═══ Supplied material ═══

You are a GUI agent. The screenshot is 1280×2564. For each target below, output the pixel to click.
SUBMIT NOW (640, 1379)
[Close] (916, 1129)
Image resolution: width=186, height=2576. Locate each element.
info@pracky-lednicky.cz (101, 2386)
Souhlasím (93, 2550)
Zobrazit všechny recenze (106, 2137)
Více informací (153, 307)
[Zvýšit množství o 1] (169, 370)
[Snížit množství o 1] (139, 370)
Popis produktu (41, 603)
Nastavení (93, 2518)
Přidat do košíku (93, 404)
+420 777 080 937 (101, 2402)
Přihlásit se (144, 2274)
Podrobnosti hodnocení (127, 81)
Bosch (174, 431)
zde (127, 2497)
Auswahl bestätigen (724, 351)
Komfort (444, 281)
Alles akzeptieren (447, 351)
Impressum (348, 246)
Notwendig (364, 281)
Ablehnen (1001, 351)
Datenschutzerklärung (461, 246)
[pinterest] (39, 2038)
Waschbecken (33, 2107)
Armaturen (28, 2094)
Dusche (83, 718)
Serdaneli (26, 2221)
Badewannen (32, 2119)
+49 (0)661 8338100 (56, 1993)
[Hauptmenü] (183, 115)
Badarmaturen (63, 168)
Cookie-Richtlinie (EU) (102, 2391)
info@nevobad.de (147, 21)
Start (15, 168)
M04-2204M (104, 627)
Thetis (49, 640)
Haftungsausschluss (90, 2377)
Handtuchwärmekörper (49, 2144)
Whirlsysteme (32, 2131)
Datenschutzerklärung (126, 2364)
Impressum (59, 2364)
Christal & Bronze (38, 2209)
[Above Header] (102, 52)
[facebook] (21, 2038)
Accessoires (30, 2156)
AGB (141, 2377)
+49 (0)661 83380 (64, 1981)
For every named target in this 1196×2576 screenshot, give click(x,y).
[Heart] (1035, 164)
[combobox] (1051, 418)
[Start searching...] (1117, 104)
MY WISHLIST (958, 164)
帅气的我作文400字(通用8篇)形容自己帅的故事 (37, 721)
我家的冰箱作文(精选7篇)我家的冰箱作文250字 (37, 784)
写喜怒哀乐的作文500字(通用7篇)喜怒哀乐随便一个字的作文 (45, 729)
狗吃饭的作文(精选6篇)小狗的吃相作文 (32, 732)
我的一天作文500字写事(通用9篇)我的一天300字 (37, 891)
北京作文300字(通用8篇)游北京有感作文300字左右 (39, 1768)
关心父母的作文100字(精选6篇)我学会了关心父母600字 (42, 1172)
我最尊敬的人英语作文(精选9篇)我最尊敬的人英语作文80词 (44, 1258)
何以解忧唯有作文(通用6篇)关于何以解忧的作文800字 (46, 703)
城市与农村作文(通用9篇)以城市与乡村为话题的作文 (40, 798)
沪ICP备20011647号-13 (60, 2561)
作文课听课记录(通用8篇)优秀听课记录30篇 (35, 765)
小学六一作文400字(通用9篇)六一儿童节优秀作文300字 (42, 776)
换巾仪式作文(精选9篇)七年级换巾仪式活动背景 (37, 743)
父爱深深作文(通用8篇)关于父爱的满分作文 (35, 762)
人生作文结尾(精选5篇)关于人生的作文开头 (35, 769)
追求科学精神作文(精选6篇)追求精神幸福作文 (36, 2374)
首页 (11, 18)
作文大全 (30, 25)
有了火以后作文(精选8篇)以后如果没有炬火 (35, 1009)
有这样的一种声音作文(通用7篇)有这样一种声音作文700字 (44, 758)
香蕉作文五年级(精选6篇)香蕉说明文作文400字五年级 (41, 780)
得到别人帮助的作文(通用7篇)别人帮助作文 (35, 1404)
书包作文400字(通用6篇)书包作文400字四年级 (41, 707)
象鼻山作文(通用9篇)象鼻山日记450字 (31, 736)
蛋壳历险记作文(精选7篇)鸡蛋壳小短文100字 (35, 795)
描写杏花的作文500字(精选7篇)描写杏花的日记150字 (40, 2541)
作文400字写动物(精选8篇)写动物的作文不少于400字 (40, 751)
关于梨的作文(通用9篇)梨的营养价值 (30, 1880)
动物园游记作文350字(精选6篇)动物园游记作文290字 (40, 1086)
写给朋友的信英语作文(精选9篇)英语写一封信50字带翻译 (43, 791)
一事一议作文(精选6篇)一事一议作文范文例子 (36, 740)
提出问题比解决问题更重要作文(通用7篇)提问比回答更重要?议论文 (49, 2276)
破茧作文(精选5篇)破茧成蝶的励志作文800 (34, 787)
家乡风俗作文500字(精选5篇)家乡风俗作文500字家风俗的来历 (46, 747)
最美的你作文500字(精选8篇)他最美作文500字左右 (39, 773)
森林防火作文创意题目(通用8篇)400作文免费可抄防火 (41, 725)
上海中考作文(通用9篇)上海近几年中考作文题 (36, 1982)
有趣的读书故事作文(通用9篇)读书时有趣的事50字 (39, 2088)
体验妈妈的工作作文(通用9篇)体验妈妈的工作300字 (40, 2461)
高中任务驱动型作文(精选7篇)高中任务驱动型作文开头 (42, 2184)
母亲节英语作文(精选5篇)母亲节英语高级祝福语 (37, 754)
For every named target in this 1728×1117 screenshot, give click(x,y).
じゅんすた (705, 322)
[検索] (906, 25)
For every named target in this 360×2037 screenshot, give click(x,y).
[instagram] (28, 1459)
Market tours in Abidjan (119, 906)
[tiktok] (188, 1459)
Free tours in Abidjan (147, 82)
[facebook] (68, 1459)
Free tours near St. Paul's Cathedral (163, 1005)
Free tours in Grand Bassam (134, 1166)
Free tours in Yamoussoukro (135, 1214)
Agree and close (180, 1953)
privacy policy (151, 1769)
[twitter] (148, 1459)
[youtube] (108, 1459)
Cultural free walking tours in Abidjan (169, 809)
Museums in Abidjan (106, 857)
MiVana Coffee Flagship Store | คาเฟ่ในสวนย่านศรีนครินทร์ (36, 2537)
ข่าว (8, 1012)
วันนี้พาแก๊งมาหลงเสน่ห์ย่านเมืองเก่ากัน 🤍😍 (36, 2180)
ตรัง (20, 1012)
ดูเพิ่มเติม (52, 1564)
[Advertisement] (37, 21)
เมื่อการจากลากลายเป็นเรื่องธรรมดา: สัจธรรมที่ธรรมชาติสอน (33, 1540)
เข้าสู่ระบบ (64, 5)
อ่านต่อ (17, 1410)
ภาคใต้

═══

■ Required work ■
Only the lines above starting at the one containing "[Zvýšit množství o 1] (169, 370)" and ending at the one containing "Badewannen (32, 2119)", both included, are to be returned, exactly as they read.

■ Result of the exercise ■
[Zvýšit množství o 1] (169, 370)
[Snížit množství o 1] (139, 370)
Popis produktu (41, 603)
Nastavení (93, 2518)
Přidat do košíku (93, 404)
+420 777 080 937 (101, 2402)
Přihlásit se (144, 2274)
Podrobnosti hodnocení (127, 81)
Bosch (174, 431)
zde (127, 2497)
Auswahl bestätigen (724, 351)
Komfort (444, 281)
Alles akzeptieren (447, 351)
Impressum (348, 246)
Notwendig (364, 281)
Ablehnen (1001, 351)
Datenschutzerklärung (461, 246)
[pinterest] (39, 2038)
Waschbecken (33, 2107)
Armaturen (28, 2094)
Dusche (83, 718)
Serdaneli (26, 2221)
Badewannen (32, 2119)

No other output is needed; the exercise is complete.